Franz est malade, gravement on ne sait pas ce qu'il a mais l'ambiance n'est vraiment pas à la fête. Il regarde derrière ses vitres pluvieuses le tramway et il pense. Il pense à Charles Valentin Alkan maître oublié du piano, ami de Chopin, de Heinrich. Il pense à ces moments où amoureux de Sarah, il vivait des extases d'érudits : lui lire des poèmes d'un traducteur persan du XIX°, Friedrich Rückert, dans un livre dédicacé par l'orientaliste Hammer-Purgstall daté de 1836 ; cependant qu'au dehors le bruit des roseaux rappelle un lieder de Schubert et Schuman. Les plus grands y passent aux travers d'anecdotes peu connues, Talleyrand, Hugo, Balzac ou Beethoven,Malher, Schubert, Schonberg, mais aussi Balzac, Flaubert, Khayyam ou Hafez, une aventurière qui désirait être la première femme à entrer à la Mecque et bien sûr Goethe. On y lit des réflexions sur les qualités de traduction du Masnavi de Roumi. Par moment on se passionne pour ces savoirs mais très vite on perd la boussole car Boussole est un livre pour savant comme disent les non-érudits dont je fais partie mais qui ne l'est pas devant ce recueil de science, cet état des lieux de l'orientalisme au XIX° ? En remuant ses souvenirs avec Sarah, Franz ressuscite les hommes et femmes qui les ont précédés en Orient, cette foule venue des 4 coins de l'Occident pour explorer le fantasme oriental au 19° siècle. C'est à Téhéran et à Palmyre que se nouera cet amour inaccompli. le dernier tiers du roman est moins pointu et on se laisse emporter par la fiction.
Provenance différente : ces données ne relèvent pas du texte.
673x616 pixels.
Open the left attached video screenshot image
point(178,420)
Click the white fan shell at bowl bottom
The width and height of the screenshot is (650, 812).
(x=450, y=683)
La boussole c'est ce qui permet de retrouver la bonne direction, celle vers laquelle on veut se diriger. Il parait qu'on la trouve partout dans les hôtels musulmans, elle est même parfois tissée sur les tapis de prière. Si Matthias Enard tient le cap de son récit le lecteur peut parfois perdre le nord devant ce récit truffé de références.